▶ **What the exercise asks**
The entries are to be given again in full. Every word must match.
*** Available data
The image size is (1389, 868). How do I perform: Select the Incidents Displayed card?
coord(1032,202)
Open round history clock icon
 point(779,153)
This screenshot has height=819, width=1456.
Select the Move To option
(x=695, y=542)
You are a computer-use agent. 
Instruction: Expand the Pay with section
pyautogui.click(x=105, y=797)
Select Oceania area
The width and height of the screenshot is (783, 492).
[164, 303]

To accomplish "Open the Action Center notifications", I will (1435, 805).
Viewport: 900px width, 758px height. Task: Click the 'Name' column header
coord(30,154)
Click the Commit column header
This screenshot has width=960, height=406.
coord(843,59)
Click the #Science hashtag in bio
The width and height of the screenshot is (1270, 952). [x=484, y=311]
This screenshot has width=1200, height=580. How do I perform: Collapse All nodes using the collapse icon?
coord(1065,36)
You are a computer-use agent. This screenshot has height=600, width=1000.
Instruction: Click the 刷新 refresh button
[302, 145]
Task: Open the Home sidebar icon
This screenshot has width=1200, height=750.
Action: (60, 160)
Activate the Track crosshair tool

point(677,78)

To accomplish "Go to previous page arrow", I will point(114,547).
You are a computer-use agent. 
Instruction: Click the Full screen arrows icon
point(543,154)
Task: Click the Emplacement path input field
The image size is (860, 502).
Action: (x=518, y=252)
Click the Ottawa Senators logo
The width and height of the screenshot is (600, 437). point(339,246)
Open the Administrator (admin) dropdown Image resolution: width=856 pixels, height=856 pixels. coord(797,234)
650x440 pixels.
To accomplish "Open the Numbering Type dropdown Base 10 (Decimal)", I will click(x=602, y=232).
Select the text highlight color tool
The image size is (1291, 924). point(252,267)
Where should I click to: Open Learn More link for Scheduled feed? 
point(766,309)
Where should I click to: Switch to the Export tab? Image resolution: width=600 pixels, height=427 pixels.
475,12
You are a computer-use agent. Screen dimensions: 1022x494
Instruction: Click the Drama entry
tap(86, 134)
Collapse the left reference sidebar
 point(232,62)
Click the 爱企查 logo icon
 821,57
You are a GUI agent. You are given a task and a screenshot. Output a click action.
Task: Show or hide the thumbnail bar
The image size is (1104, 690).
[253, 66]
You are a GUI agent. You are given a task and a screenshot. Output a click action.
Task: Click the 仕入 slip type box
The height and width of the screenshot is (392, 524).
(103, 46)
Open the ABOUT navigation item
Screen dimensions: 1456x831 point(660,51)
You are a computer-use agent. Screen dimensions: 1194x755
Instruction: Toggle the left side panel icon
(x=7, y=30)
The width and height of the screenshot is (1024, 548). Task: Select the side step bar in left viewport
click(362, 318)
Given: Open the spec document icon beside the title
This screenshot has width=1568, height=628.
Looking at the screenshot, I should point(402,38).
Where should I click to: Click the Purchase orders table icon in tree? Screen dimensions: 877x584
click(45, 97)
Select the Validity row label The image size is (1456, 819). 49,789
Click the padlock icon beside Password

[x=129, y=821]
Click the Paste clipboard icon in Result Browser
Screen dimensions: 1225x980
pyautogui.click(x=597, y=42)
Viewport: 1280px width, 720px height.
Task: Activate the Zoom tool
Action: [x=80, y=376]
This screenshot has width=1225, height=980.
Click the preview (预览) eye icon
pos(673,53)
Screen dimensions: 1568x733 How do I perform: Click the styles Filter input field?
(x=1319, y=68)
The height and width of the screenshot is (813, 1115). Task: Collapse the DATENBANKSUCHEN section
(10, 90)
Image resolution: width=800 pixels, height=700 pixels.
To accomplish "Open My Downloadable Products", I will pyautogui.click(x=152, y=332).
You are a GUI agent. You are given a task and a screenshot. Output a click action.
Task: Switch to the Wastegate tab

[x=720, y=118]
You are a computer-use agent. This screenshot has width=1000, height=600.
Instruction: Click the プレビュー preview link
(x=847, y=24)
******
▶ **Finished exercise**
The image size is (1389, 868). How do I perform: Select the Incidents Displayed card?
coord(1032,202)
Open round history clock icon
 point(779,153)
This screenshot has height=819, width=1456.
Select the Move To option
(x=695, y=542)
You are a computer-use agent. 
Instruction: Expand the Pay with section
pyautogui.click(x=105, y=797)
Select Oceania area
The width and height of the screenshot is (783, 492).
[164, 303]

To accomplish "Open the Action Center notifications", I will (1435, 805).
Viewport: 900px width, 758px height. Task: Click the 'Name' column header
coord(30,154)
Click the Commit column header
This screenshot has width=960, height=406.
coord(843,59)
Click the #Science hashtag in bio
The width and height of the screenshot is (1270, 952). [x=484, y=311]
This screenshot has width=1200, height=580. How do I perform: Collapse All nodes using the collapse icon?
coord(1065,36)
You are a computer-use agent. This screenshot has height=600, width=1000.
Instruction: Click the 刷新 refresh button
[302, 145]
Task: Open the Home sidebar icon
This screenshot has width=1200, height=750.
Action: (60, 160)
Activate the Track crosshair tool

point(677,78)

To accomplish "Go to previous page arrow", I will point(114,547).
You are a computer-use agent. 
Instruction: Click the Full screen arrows icon
point(543,154)
Task: Click the Emplacement path input field
The image size is (860, 502).
Action: (x=518, y=252)
Click the Ottawa Senators logo
The width and height of the screenshot is (600, 437). point(339,246)
Open the Administrator (admin) dropdown Image resolution: width=856 pixels, height=856 pixels. coord(797,234)
650x440 pixels.
To accomplish "Open the Numbering Type dropdown Base 10 (Decimal)", I will click(x=602, y=232).
Select the text highlight color tool
The image size is (1291, 924). point(252,267)
Where should I click to: Open Learn More link for Scheduled feed? 
point(766,309)
Where should I click to: Switch to the Export tab? Image resolution: width=600 pixels, height=427 pixels.
475,12
You are a computer-use agent. Screen dimensions: 1022x494
Instruction: Click the Drama entry
tap(86, 134)
Collapse the left reference sidebar
 point(232,62)
Click the 爱企查 logo icon
 821,57
You are a GUI agent. You are given a task and a screenshot. Output a click action.
Task: Show or hide the thumbnail bar
The image size is (1104, 690).
[253, 66]
You are a GUI agent. You are given a task and a screenshot. Output a click action.
Task: Click the 仕入 slip type box
The height and width of the screenshot is (392, 524).
(103, 46)
Open the ABOUT navigation item
Screen dimensions: 1456x831 point(660,51)
You are a computer-use agent. Screen dimensions: 1194x755
Instruction: Toggle the left side panel icon
(x=7, y=30)
The width and height of the screenshot is (1024, 548). Task: Select the side step bar in left viewport
click(362, 318)
Given: Open the spec document icon beside the title
This screenshot has width=1568, height=628.
Looking at the screenshot, I should point(402,38).
Where should I click to: Click the Purchase orders table icon in tree? Screen dimensions: 877x584
click(45, 97)
Select the Validity row label The image size is (1456, 819). 49,789
Click the padlock icon beside Password

[x=129, y=821]
Click the Paste clipboard icon in Result Browser
Screen dimensions: 1225x980
pyautogui.click(x=597, y=42)
Viewport: 1280px width, 720px height.
Task: Activate the Zoom tool
Action: [x=80, y=376]
This screenshot has width=1225, height=980.
Click the preview (预览) eye icon
pos(673,53)
Screen dimensions: 1568x733 How do I perform: Click the styles Filter input field?
(x=1319, y=68)
The height and width of the screenshot is (813, 1115). Task: Collapse the DATENBANKSUCHEN section
(10, 90)
Image resolution: width=800 pixels, height=700 pixels.
To accomplish "Open My Downloadable Products", I will pyautogui.click(x=152, y=332).
You are a GUI agent. You are given a task and a screenshot. Output a click action.
Task: Switch to the Wastegate tab

[x=720, y=118]
You are a computer-use agent. This screenshot has width=1000, height=600.
Instruction: Click the プレビュー preview link
(x=847, y=24)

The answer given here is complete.